Energy storage science popularization The current situation and participation conditions of the carb

Mondo Finance Updated on 2024-02-19

Carbon allowance refers to the greenhouse gas emission quota allocated to an enterprise by ** or its authorized agency according to the emission control target within a specified period of time. It is a policy tool used to help meet the goal of reducing greenhouse gas emissions. If a company's actual carbon emissions are less than the allocated allowance within the range of the allocated allowance, then they can maximize the cost benefit of the excess allowance. In short, a carbon allowance is a quota required by a company to participate in carbon emissions trading, and it represents the total amount of greenhouse gases that a company can emit in the atmosphere in a specific period, usually calculated in terms of each ton of carbon dioxide equivalent.

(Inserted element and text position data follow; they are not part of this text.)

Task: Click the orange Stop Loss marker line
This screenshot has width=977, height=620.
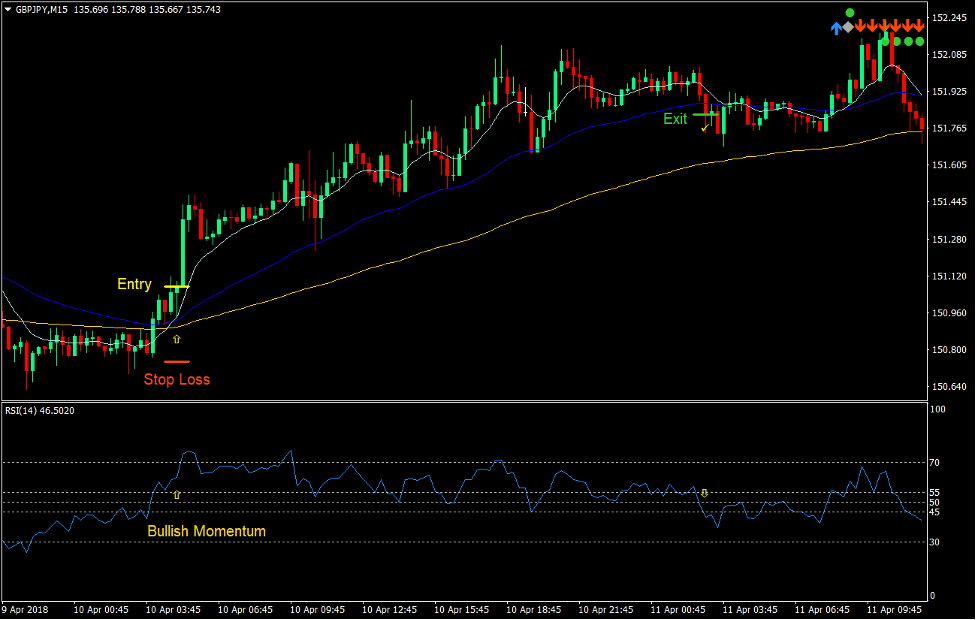Action: (177, 361)
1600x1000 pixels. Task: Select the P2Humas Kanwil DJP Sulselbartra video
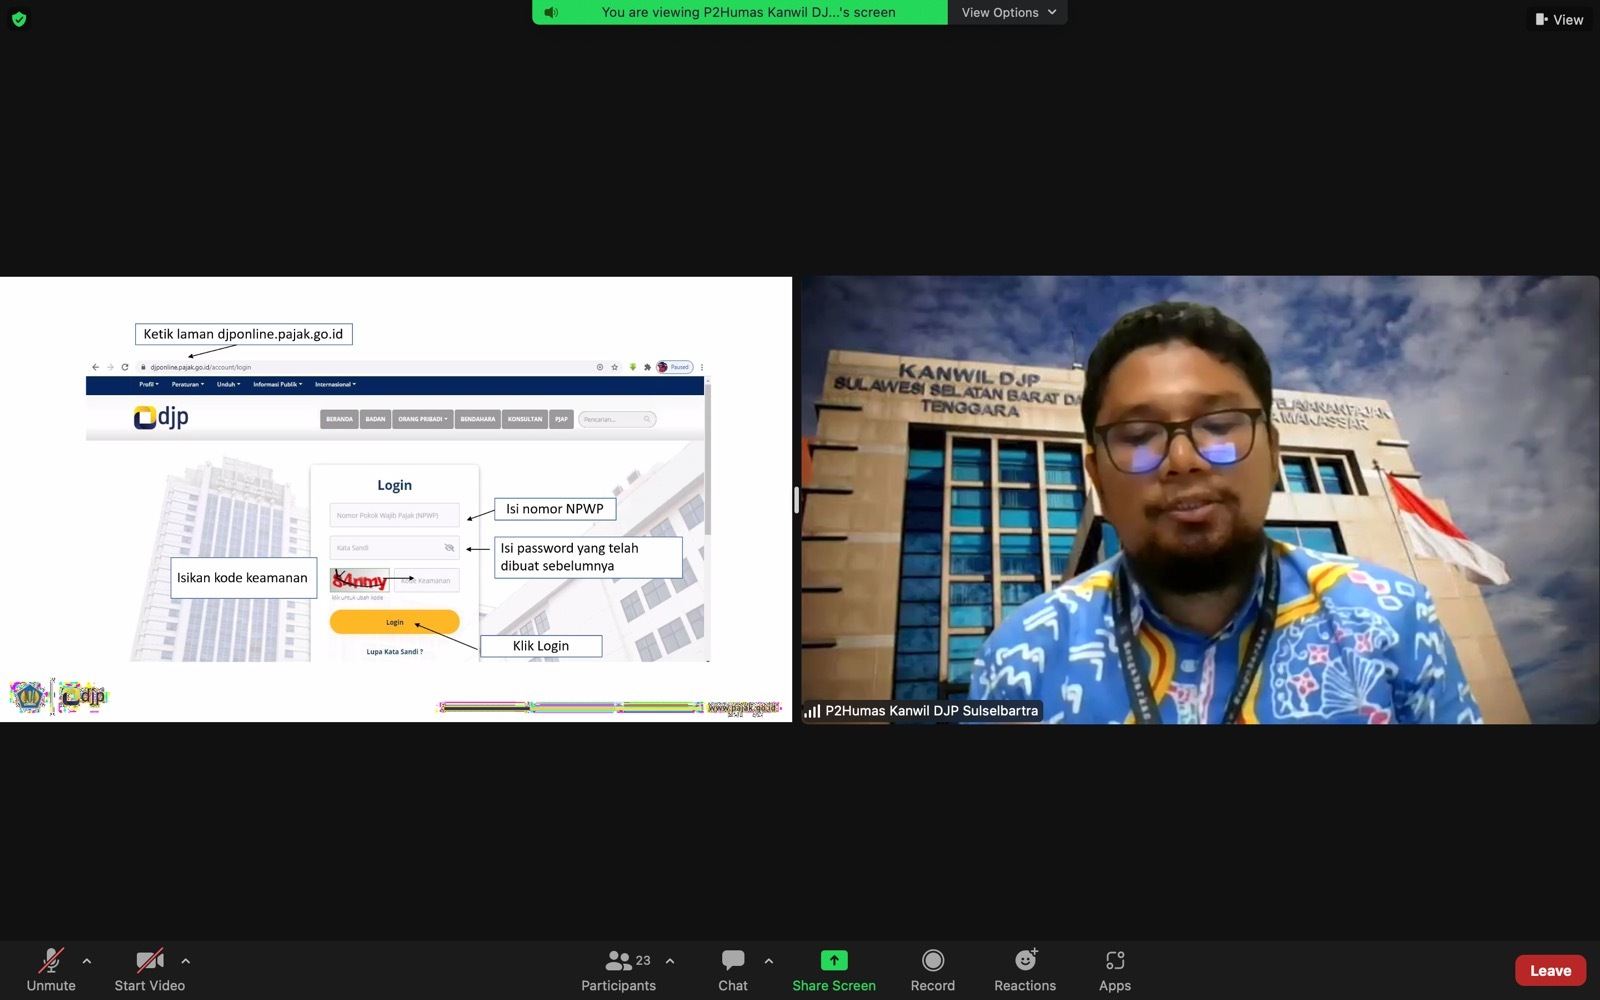(x=1199, y=500)
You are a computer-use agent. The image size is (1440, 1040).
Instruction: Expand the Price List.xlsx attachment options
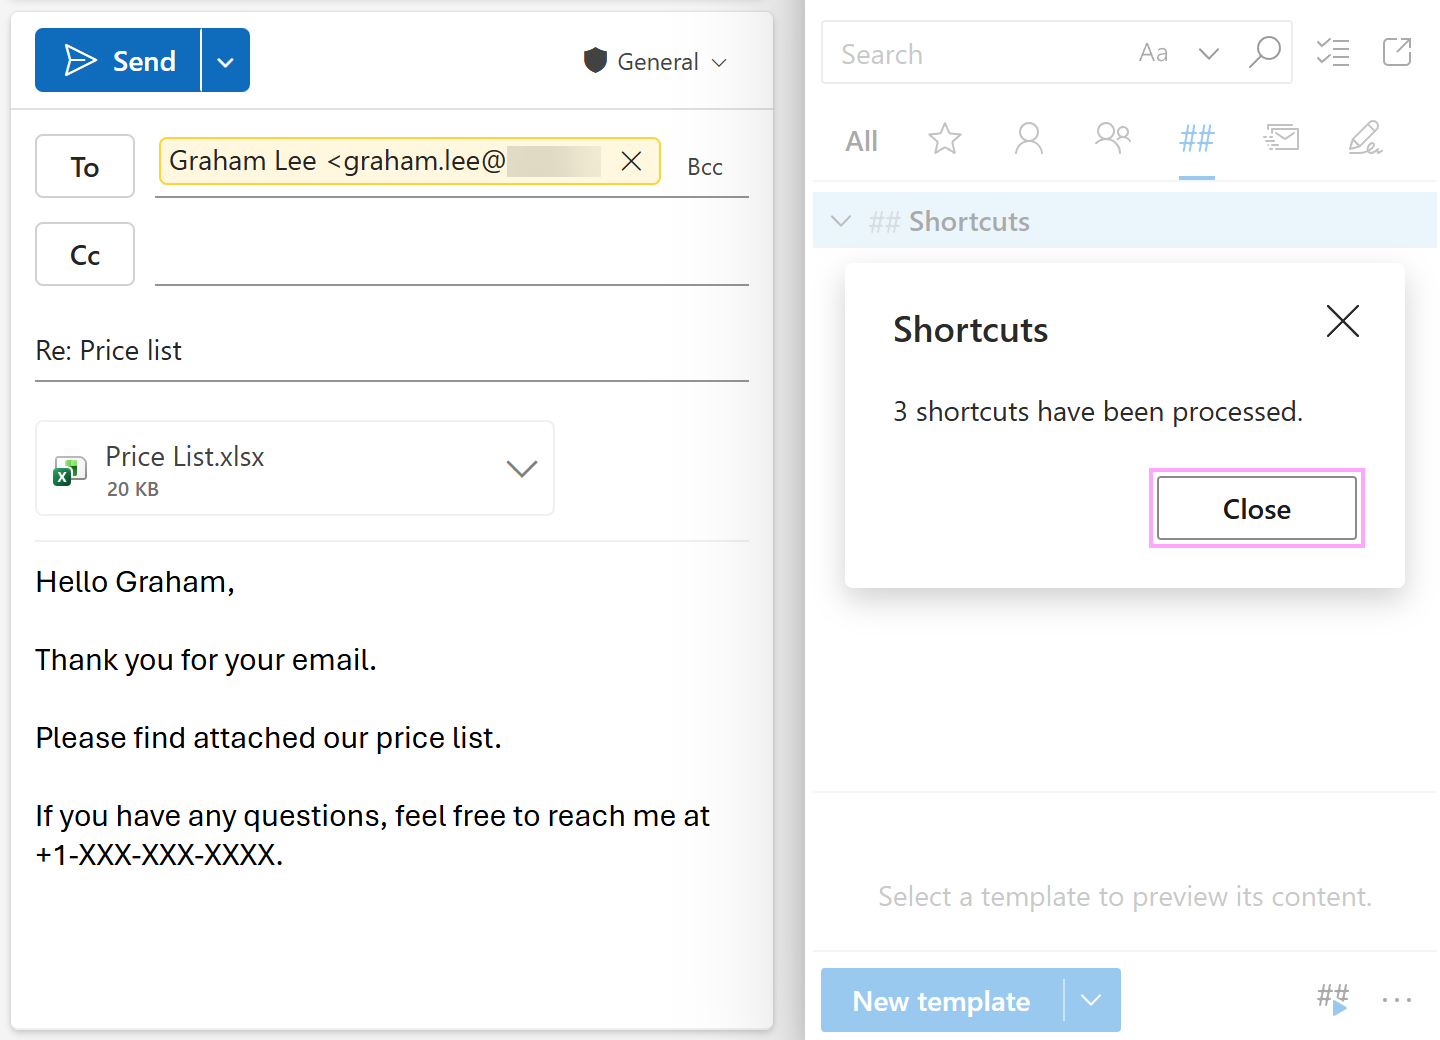tap(521, 468)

The main participants in the carbon trading market are as follows:

1.Key emitting entities: According to China's Interim Regulations on the Administration of Carbon Emission Trading, key emitting enterprises refer to enterprises, institutions and other organizations whose annual carbon emissions reach a certain scale. These units are usually enterprises in industries with high energy consumption and high emissions, such as power generation, steel, cement, chemicals, etc.

2.Non-key emitting entities: In addition to key emitting enterprises, other enterprises, institutions and individuals can also participate in carbon emission trading, but their trading activities are subject to stricter restrictions.

3.Carbon emission allowance registration agency: responsible for the registration, registration and management of carbon emission allowances, to ensure the accurate, safe and efficient operation of carbon emission allowances.

4.Emissions trading institutions: provide a platform for carbon emission trading, responsible for the organization, management and supervision of trading, and ensure the openness, fairness and impartiality of trading.

5.Investors and traders: including various investment institutions, individual investors and professional traders, who buy and sell carbon emission credits in the market to achieve investment returns or hedge risks.

6.*Regulatory agencies: such as the competent department of ecology and environment, are responsible for supervising and managing the carbon emission trading market to ensure the standardization of market order and the legality of trading activities.

7.Carbon reduction project developers: They earn carbon credits through the development of emission reduction projects (e.g. renewable energy, forest planting, etc.), which can be used in the carbon market**.

8.Third-party service providers, such as consulting services and research institutions, provide professional services such as policy consultation, transaction planning, and data verification for all parties involved in the carbon market.

In the carbon trading market, all participants realize the flow and allocation of carbon emission rights through the purchase and allocation of carbon emission rights, and then promote the control and emission reduction of greenhouse gas emissions. Through the market mechanism, the carbon trading market provides enterprises with the impetus to reduce emissions, and also provides investors with new investment channels to jointly promote green and low-carbon development.

As of 2023, China's carbon trading market has become the world's largest carbon market. Here are some of the current status of China's carbon trading market:

Market size and growth: Since the official launch of the National Emissions Trading Market (NERC) in July 2021, China's ETS has made significant progress. By the end of 2023, the national carbon market has covered 2,257 power generation companies, with a cumulative carbon emission allowance of more than 4400 million tons, with a turnover of more than 24.9 billion yuan, and an average comprehensive transaction price of 5643 yuan ton, about 32% higher than the average comprehensive transaction price of the first performance cycle.

Sector coverage and expansion: The national carbon market will enter its third compliance period in 2024, during which the cement and electrolytic aluminum industries will be included. In the section.

In the first and second compliance periods, only one sector of thermal power was included in the national carbon market. During the 14th Five-Year Plan period, the industry expected that all eight energy-intensive industries (power, petrochemicals, chemicals, building materials, iron and steel, nonferrous metals, papermaking, and aviation) would be included in the national carbon market. It is understood that in 2024, it is expected that the cement and electrolytic aluminum industries will be virtually included in the national carbon market, and there is currently no timetable for the inclusion of other industries.

With the implementation of the Interim Regulations on the Administration of Carbon Emission Trading, China's carbon trading market will further strengthen supervision and management, improve market transparency, and ensure data quality, so as to provide a clearer legal guarantee for carbon emission trading.